Lab note #058 Free Monad Effects and Algebraic Effects

I'd finished up looking into reactivity (with the exception of data type enforced reactivity, like differential dataflow), and I pulled out code with pedagogical sample code implementing signals and autotracking.

I'd been talking about getting out of rabbit holes, but I don't feel confident that I understand aspects and nuances of algebraic effects, so I decided to look for talks and materials that were either source or accessible.

I took some detours to brush up on monads, lambda calculus, and some funsies about universal construction. Here's the list of what I went over this past week.

My current understanding of effects is simply that it's a way to separate description of what effects you want done, with the interpretation of that effect. This interpretation is done during evaluation and is effectively a dynamic dispatch interrupt–we suspend execution to do something else, and resume when we've finished that something else. This sounds like async/await, but it's more generic. It allows you to abort the handler or resume the execution multiple times from the handler.

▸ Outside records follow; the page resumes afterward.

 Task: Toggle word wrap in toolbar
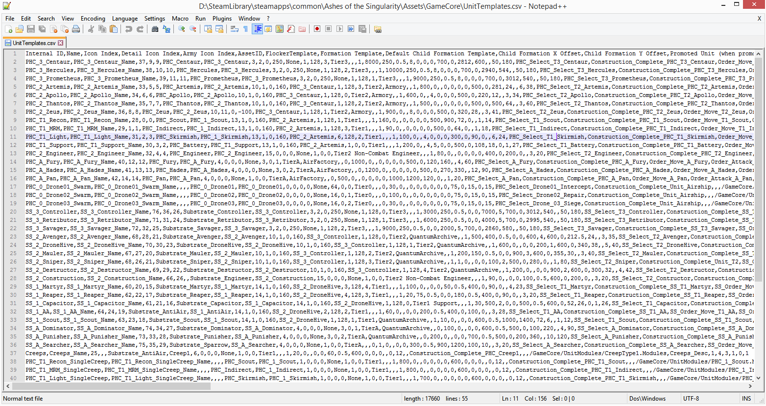[x=235, y=29]
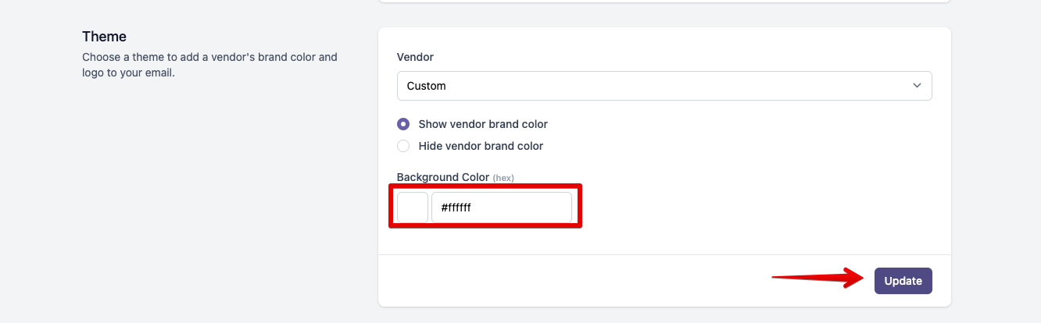Open the white background color swatch
The image size is (1041, 323).
pos(413,208)
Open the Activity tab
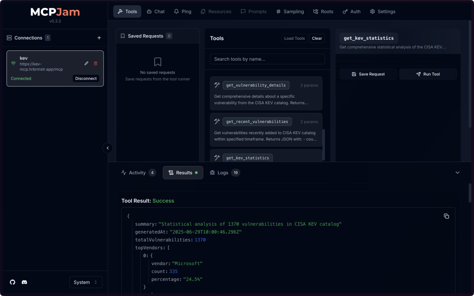 [x=138, y=173]
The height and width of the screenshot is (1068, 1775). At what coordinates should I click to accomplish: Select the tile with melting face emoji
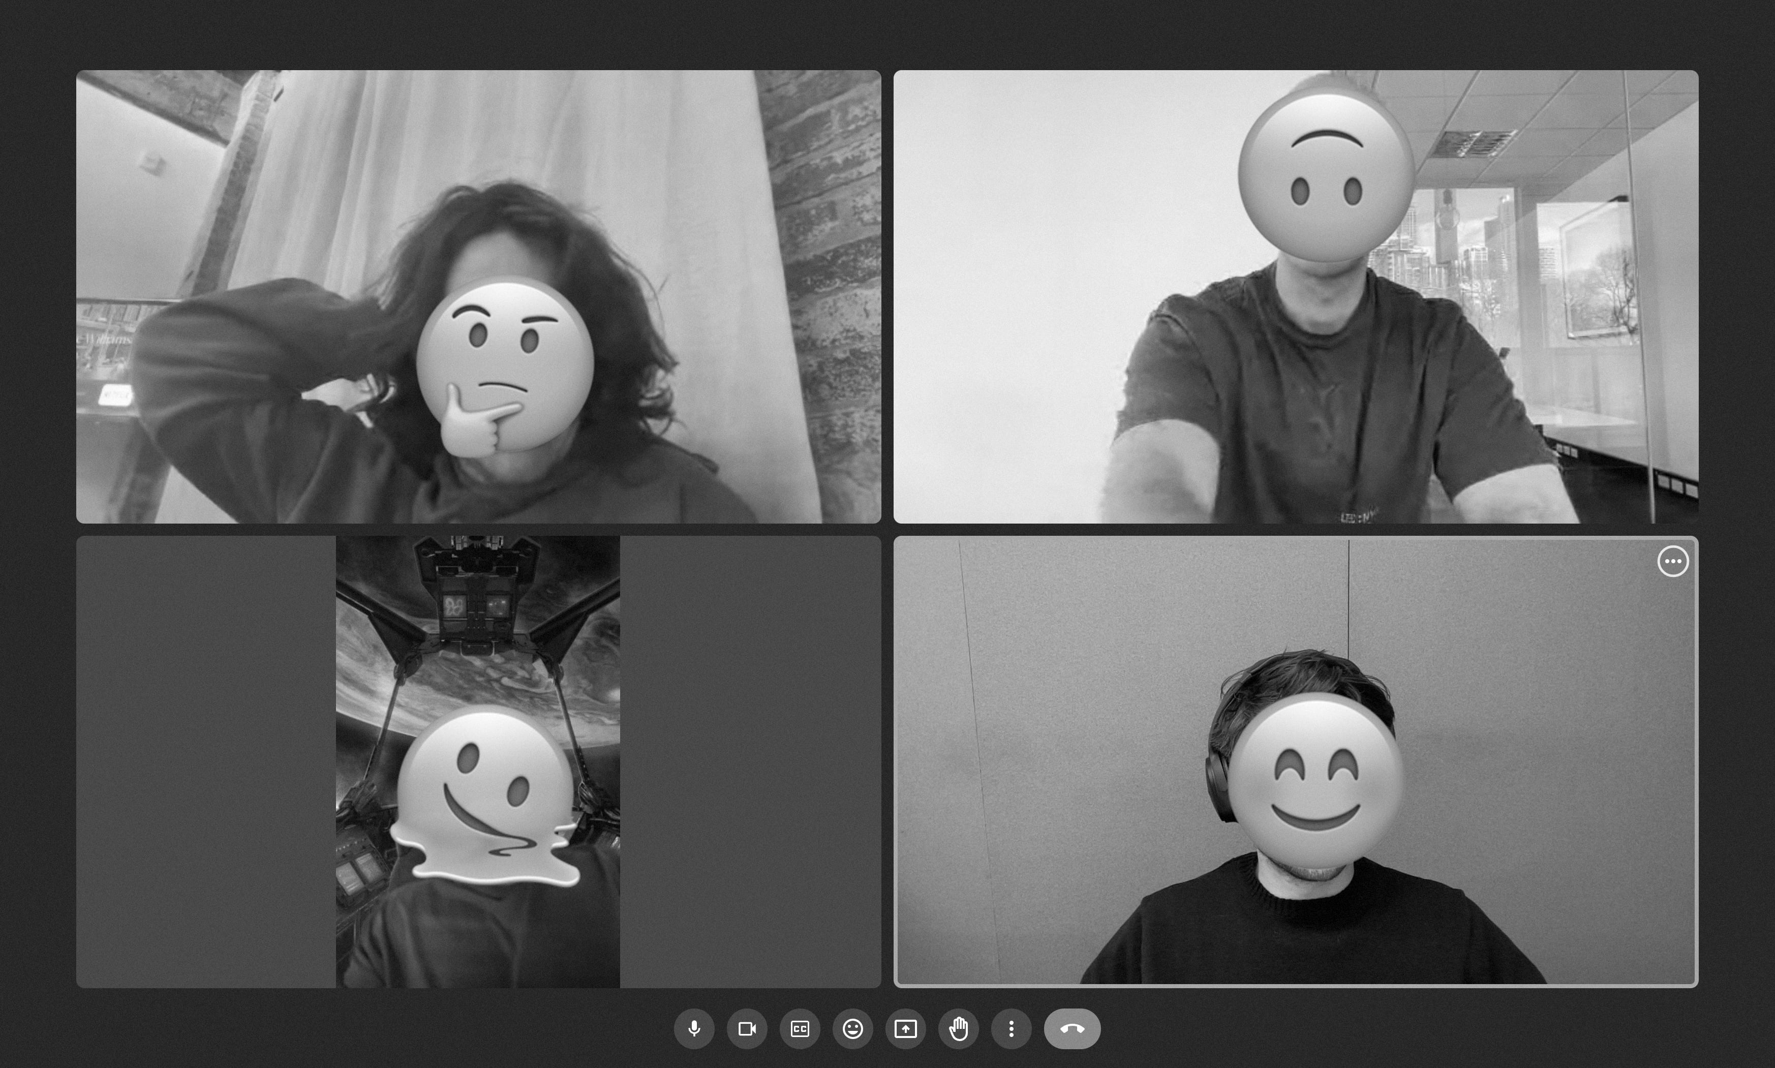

There's two ways to do this.

  1. Construct an abstract syntax tree with Free Monads and traverse it with handlers to replace effect descriptions with handler results during evalution.
  2. Suspend execution with a delimited continuation and run the handler, then take the handler result and resume the rest of the computation with the continuation.

All of this is, effectively, disciplined control flow beyond just the typical call stack push and pop.

But I felt like I'm still missing something. I think the last part is probably how the effect types work as a DX to devs, and how it might help find the correct handler.

I also want to see if I'm missing anything by a cursory survey of the influencial papers on effects and algebraic effects. It's likely that I won't understand everything, but I'll try to cover what I can and what I think is important, I'll deep dive with 4o, like I've been doing.